Go through the material and set down every line without alteration.

▶ EXERCISE MATERIAL
=====

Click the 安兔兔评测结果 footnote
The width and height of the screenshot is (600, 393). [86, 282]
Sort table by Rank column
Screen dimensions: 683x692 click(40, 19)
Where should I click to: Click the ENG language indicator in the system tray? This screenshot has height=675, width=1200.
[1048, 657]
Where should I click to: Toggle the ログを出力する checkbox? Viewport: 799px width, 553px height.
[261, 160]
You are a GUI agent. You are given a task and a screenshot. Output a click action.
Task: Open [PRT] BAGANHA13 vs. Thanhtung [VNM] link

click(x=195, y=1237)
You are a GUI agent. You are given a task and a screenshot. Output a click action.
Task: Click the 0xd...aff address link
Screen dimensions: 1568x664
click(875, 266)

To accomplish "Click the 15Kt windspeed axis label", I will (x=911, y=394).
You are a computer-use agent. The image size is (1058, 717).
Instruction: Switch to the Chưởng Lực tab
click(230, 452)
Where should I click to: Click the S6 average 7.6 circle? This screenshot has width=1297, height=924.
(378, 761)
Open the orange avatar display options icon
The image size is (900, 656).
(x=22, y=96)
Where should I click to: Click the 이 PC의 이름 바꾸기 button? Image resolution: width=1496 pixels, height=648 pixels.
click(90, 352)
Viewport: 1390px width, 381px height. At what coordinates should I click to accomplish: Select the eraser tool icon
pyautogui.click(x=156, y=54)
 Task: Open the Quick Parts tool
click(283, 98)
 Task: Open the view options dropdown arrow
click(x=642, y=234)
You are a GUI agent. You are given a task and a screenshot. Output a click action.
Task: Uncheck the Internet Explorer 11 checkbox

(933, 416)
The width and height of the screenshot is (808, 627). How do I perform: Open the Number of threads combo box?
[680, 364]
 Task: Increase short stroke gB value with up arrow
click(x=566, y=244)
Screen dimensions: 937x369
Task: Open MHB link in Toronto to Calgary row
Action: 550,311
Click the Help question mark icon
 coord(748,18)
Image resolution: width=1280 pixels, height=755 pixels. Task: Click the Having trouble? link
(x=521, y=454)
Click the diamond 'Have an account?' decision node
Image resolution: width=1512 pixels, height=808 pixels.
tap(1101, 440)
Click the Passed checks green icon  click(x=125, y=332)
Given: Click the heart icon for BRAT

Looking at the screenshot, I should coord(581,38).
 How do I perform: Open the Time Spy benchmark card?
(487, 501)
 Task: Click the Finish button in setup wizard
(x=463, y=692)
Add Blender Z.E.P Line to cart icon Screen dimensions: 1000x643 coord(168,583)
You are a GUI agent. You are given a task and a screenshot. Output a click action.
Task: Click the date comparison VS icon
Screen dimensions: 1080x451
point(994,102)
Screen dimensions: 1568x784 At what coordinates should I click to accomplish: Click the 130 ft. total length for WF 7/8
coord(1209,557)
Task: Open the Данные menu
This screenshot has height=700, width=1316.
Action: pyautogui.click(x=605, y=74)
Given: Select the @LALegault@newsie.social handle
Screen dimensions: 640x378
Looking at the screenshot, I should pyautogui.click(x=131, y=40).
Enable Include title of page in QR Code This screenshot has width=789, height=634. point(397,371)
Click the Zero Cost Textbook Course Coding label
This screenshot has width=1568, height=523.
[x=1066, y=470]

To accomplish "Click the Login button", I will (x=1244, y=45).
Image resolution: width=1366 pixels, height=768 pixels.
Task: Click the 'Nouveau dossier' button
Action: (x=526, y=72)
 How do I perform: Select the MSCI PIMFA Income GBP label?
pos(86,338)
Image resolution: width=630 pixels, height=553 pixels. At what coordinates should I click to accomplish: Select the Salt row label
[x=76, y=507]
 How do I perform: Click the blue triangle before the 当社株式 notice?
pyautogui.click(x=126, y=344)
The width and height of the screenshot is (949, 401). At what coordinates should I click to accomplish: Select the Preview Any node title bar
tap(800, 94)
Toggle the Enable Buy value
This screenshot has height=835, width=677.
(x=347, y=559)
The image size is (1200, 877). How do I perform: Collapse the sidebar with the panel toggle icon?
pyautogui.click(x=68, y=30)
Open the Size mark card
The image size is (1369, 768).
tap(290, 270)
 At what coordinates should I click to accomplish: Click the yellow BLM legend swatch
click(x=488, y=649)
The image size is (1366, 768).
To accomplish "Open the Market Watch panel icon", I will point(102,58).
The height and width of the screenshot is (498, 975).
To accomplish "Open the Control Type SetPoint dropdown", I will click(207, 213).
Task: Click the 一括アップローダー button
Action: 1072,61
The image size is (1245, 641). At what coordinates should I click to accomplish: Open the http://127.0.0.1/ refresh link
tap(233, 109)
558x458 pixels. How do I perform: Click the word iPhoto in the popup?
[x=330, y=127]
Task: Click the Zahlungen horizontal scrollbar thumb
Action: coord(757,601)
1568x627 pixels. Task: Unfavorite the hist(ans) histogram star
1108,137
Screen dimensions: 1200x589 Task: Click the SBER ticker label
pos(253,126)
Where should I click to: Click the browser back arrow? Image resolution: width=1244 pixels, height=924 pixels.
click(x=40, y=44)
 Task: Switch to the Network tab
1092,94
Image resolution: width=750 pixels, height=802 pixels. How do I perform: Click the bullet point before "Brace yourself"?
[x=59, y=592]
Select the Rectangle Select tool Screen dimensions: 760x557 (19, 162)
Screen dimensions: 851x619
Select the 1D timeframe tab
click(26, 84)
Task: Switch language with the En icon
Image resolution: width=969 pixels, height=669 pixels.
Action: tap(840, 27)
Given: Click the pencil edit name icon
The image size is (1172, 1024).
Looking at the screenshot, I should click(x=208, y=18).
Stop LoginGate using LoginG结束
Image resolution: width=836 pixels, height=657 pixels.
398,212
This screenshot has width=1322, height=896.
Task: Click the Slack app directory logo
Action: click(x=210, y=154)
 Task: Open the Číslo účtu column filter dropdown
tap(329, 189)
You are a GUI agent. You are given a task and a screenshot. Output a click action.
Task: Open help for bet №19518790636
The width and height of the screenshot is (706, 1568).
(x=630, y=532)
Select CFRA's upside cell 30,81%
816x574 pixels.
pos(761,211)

=====

▶ RESPONSE AREA
Click the 安兔兔评测结果 footnote
The width and height of the screenshot is (600, 393). [86, 282]
Sort table by Rank column
Screen dimensions: 683x692 click(40, 19)
Where should I click to: Click the ENG language indicator in the system tray? This screenshot has height=675, width=1200.
[1048, 657]
Where should I click to: Toggle the ログを出力する checkbox? Viewport: 799px width, 553px height.
[261, 160]
You are a GUI agent. You are given a task and a screenshot. Output a click action.
Task: Open [PRT] BAGANHA13 vs. Thanhtung [VNM] link

click(x=195, y=1237)
You are a GUI agent. You are given a task and a screenshot. Output a click action.
Task: Click the 0xd...aff address link
Screen dimensions: 1568x664
click(875, 266)

To accomplish "Click the 15Kt windspeed axis label", I will (x=911, y=394).
You are a computer-use agent. The image size is (1058, 717).
Instruction: Switch to the Chưởng Lực tab
click(230, 452)
Where should I click to: Click the S6 average 7.6 circle? This screenshot has width=1297, height=924.
(378, 761)
Open the orange avatar display options icon
The image size is (900, 656).
(x=22, y=96)
Where should I click to: Click the 이 PC의 이름 바꾸기 button? Image resolution: width=1496 pixels, height=648 pixels.
click(90, 352)
Viewport: 1390px width, 381px height. At what coordinates should I click to accomplish: Select the eraser tool icon
pyautogui.click(x=156, y=54)
 Task: Open the Quick Parts tool
click(283, 98)
 Task: Open the view options dropdown arrow
click(x=642, y=234)
You are a GUI agent. You are given a task and a screenshot. Output a click action.
Task: Uncheck the Internet Explorer 11 checkbox

(933, 416)
The width and height of the screenshot is (808, 627). How do I perform: Open the Number of threads combo box?
[680, 364]
 Task: Increase short stroke gB value with up arrow
click(x=566, y=244)
Screen dimensions: 937x369
Task: Open MHB link in Toronto to Calgary row
Action: 550,311
Click the Help question mark icon
 coord(748,18)
Image resolution: width=1280 pixels, height=755 pixels. Task: Click the Having trouble? link
(x=521, y=454)
Click the diamond 'Have an account?' decision node
Image resolution: width=1512 pixels, height=808 pixels.
tap(1101, 440)
Click the Passed checks green icon  click(x=125, y=332)
Given: Click the heart icon for BRAT

Looking at the screenshot, I should coord(581,38).
 How do I perform: Open the Time Spy benchmark card?
(487, 501)
 Task: Click the Finish button in setup wizard
(x=463, y=692)
Add Blender Z.E.P Line to cart icon Screen dimensions: 1000x643 coord(168,583)
You are a GUI agent. You are given a task and a screenshot. Output a click action.
Task: Click the date comparison VS icon
Screen dimensions: 1080x451
point(994,102)
Screen dimensions: 1568x784 At what coordinates should I click to accomplish: Click the 130 ft. total length for WF 7/8
coord(1209,557)
Task: Open the Данные menu
This screenshot has height=700, width=1316.
Action: pyautogui.click(x=605, y=74)
Given: Select the @LALegault@newsie.social handle
Screen dimensions: 640x378
Looking at the screenshot, I should pyautogui.click(x=131, y=40).
Enable Include title of page in QR Code This screenshot has width=789, height=634. point(397,371)
Click the Zero Cost Textbook Course Coding label
This screenshot has width=1568, height=523.
[x=1066, y=470]

To accomplish "Click the Login button", I will (x=1244, y=45).
Image resolution: width=1366 pixels, height=768 pixels.
Task: Click the 'Nouveau dossier' button
Action: (x=526, y=72)
 How do I perform: Select the MSCI PIMFA Income GBP label?
pos(86,338)
Image resolution: width=630 pixels, height=553 pixels. At what coordinates should I click to accomplish: Select the Salt row label
[x=76, y=507]
 How do I perform: Click the blue triangle before the 当社株式 notice?
pyautogui.click(x=126, y=344)
The width and height of the screenshot is (949, 401). At what coordinates should I click to accomplish: Select the Preview Any node title bar
tap(800, 94)
Toggle the Enable Buy value
This screenshot has height=835, width=677.
(x=347, y=559)
The image size is (1200, 877). How do I perform: Collapse the sidebar with the panel toggle icon?
pyautogui.click(x=68, y=30)
Open the Size mark card
The image size is (1369, 768).
tap(290, 270)
 At what coordinates should I click to accomplish: Click the yellow BLM legend swatch
click(x=488, y=649)
The image size is (1366, 768).
To accomplish "Open the Market Watch panel icon", I will point(102,58).
The height and width of the screenshot is (498, 975).
To accomplish "Open the Control Type SetPoint dropdown", I will click(207, 213).
Task: Click the 一括アップローダー button
Action: 1072,61
The image size is (1245, 641). At what coordinates should I click to accomplish: Open the http://127.0.0.1/ refresh link
tap(233, 109)
558x458 pixels. How do I perform: Click the word iPhoto in the popup?
[x=330, y=127]
Task: Click the Zahlungen horizontal scrollbar thumb
Action: coord(757,601)
1568x627 pixels. Task: Unfavorite the hist(ans) histogram star
1108,137
Screen dimensions: 1200x589 Task: Click the SBER ticker label
pos(253,126)
Where should I click to: Click the browser back arrow? Image resolution: width=1244 pixels, height=924 pixels.
click(x=40, y=44)
 Task: Switch to the Network tab
1092,94
Image resolution: width=750 pixels, height=802 pixels. How do I perform: Click the bullet point before "Brace yourself"?
[x=59, y=592]
Select the Rectangle Select tool Screen dimensions: 760x557 (19, 162)
Screen dimensions: 851x619
Select the 1D timeframe tab
click(26, 84)
Task: Switch language with the En icon
Image resolution: width=969 pixels, height=669 pixels.
Action: tap(840, 27)
Given: Click the pencil edit name icon
The image size is (1172, 1024).
Looking at the screenshot, I should click(x=208, y=18).
Stop LoginGate using LoginG结束
Image resolution: width=836 pixels, height=657 pixels.
398,212
This screenshot has width=1322, height=896.
Task: Click the Slack app directory logo
Action: click(x=210, y=154)
 Task: Open the Číslo účtu column filter dropdown
tap(329, 189)
You are a GUI agent. You are given a task and a screenshot. Output a click action.
Task: Open help for bet №19518790636
The width and height of the screenshot is (706, 1568).
(x=630, y=532)
Select CFRA's upside cell 30,81%
816x574 pixels.
pos(761,211)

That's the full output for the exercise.